Vivemos numa época em que somos impulsionados a sermos todos iguais, a pensarmos da mesma maneira e a seguir determinados padrões e tendências que lentamente escravizam o nosso corpo e a nossa alma. Não há espaço para quem pensa diferente, para quem tem a alma batendo no peito... porque o “diferente” imediatamente é julgado e excluído.

As pessoas correm contra o tempo, abandonam o convívio de suas famílias, abrindo mão de seus valores para terem sempre mais. A sociedade capitalista em que vivemos poluí nossas mentes com a mensagem subliminar que diz que devemos TER para SER aceitos, querem nos transformar num bando de iguais.

E infelizmente muitas pessoas acabam deixando de lado a sua essência, família e seus valores buscando a aceitação no meio em que estão inseridas. Um dia elas envelhecerão e fatalmente ficarão doentes e sozinhas.

Certamente sentirão falta de seus amigos e dos filhos que jamais ousaram ter, porque desperdiçaram toda uma vida tentando SER o que jamais TERÃO (o trocadilho é proposital).
Buscando TER o que não esta á venda... firmeza de opiniões e um sólido caráter humano.


Num gesto que era tipicamente seu, e que por isso, lhe parecia bem normal... Katita orou baixinho a Deus, pedindo Sua benção e proteção nesses tempos tão difíceis, afastando-a do perigo de viver.

8 de fev. de 2010

Palavras a inventar

Segundo Haward Rheingold autor do livro They have a name for it, encontrar o nome para alguma coisa é uma maneira de conjurar a sua existência.
Pensamos e nos comportamos de certa maneira porque temos palavras que nos apoiam, logo, as palavras moldam os pensamentos.

Veja algumas:
MOKITA – em Kiriwina: a verdade que todo mundo sabe, mas ninguém diz
AH-IN – em japonês: a comunicação tácita entre dois amigos
WON – em coreano: resistência a livrar-se de uma ilusão
TORSCHEIISSPANIK – em alemão: pânico de que a porta se feche, literalmente
E o meu favorito...
MONO NO AWARE – em japonês: a tristeza das coisas

Olha uma que inventei agora
AVEQDE – em katitês: a verdade que só Deus vê (seriam aqueles coisas todas que se passam em nosso corpo, alma e coração que somente Deus conhece).

Insuportavelmente lírico: O belo e o triste
Talvez o belo seja triste porque é efêmero como um beijo de borboleta.

3 de fev. de 2010

Voltando no tempo

Muitas vezes ao ouvirmos uma música ou quando sentimos um determinado cheiro, temos vontade de voltar no tempo. Na maioria das vezes queremos reviver um passado que foi bonito e que traz saudades. Mas há momentos em que se deseja bem mais que isso.. é quase que um desejo patético de voltar àquele determinado ponto em sua vida e tomar um rumo oposto a aquele que fez de você o que é hoje.
Como se o tempo pudesse parar e segurar a respiração para que se volte atrás e se faça o que deveria ter sido feito.
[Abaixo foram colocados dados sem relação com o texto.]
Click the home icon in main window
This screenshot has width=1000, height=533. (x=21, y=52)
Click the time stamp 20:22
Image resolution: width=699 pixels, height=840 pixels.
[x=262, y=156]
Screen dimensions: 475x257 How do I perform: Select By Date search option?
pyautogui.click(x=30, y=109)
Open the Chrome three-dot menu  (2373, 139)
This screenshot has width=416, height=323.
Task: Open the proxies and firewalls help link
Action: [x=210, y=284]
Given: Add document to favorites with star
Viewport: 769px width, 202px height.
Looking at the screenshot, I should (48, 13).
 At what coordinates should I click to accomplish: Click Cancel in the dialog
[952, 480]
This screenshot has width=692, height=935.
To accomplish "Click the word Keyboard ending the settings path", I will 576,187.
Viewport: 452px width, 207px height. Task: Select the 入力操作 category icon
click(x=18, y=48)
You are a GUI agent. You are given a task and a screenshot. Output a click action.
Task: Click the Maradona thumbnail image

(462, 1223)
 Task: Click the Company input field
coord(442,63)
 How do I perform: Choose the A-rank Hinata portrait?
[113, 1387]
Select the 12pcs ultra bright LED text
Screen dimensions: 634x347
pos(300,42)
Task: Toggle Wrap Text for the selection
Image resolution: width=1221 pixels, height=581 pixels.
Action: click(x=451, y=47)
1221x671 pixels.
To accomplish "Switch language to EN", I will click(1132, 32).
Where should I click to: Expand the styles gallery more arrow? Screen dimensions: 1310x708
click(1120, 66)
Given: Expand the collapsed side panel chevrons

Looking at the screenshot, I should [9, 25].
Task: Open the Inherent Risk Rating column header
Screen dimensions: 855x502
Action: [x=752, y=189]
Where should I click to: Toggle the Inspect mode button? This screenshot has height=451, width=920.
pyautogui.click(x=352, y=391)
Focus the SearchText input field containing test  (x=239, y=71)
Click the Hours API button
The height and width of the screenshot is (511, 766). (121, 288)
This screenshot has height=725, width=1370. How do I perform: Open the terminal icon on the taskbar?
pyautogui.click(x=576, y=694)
Nem sei dizer porque estou sentindo isso, mas é assim.

" Os contornos dos seus desejos e medos inscrevem-se como ferro incandescente na alma dos pequenos, cheios de conhecimento e impotência em relação àquilo que acontece com ele. Precisamos de uma vida inteira para achar este texto marcado a fogo sem jamais ter certeza se o compreendemos". (Trem noturno para Lisboa - Pascal Mercier)


Porque a vida pede passagem. Que seja eterno e terno, enquanto dure.